## What you have to do
Everything from the line that contains "You are a computer-use" through the last line below should be transcribed exactly, except the pictures.

Data provided: Begin

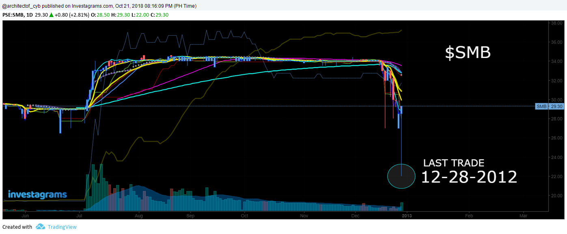This screenshot has width=567, height=234.
Task: Select the Jul label on time axis
Action: click(x=80, y=216)
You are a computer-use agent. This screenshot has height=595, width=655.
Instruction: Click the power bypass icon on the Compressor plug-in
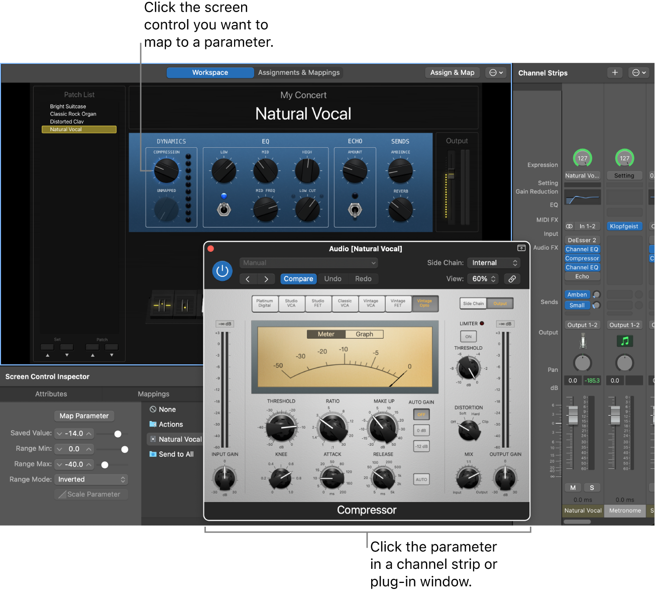click(222, 271)
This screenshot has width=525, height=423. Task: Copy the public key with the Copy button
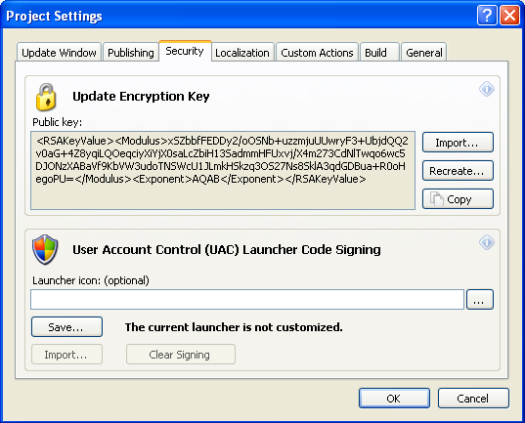coord(458,199)
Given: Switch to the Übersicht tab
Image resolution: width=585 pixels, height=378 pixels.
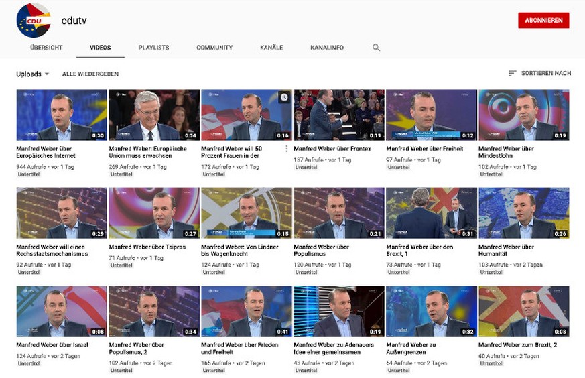Looking at the screenshot, I should (x=46, y=48).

Data provided: End

## Expected answer
You are a computer-use agent. This screenshot has height=595, width=655.
Instruction: Click the power bypass icon on the Compressor plug-in
click(222, 271)
This screenshot has width=525, height=423. Task: Copy the public key with the Copy button
coord(458,199)
Given: Switch to the Übersicht tab
Image resolution: width=585 pixels, height=378 pixels.
Looking at the screenshot, I should (x=46, y=48).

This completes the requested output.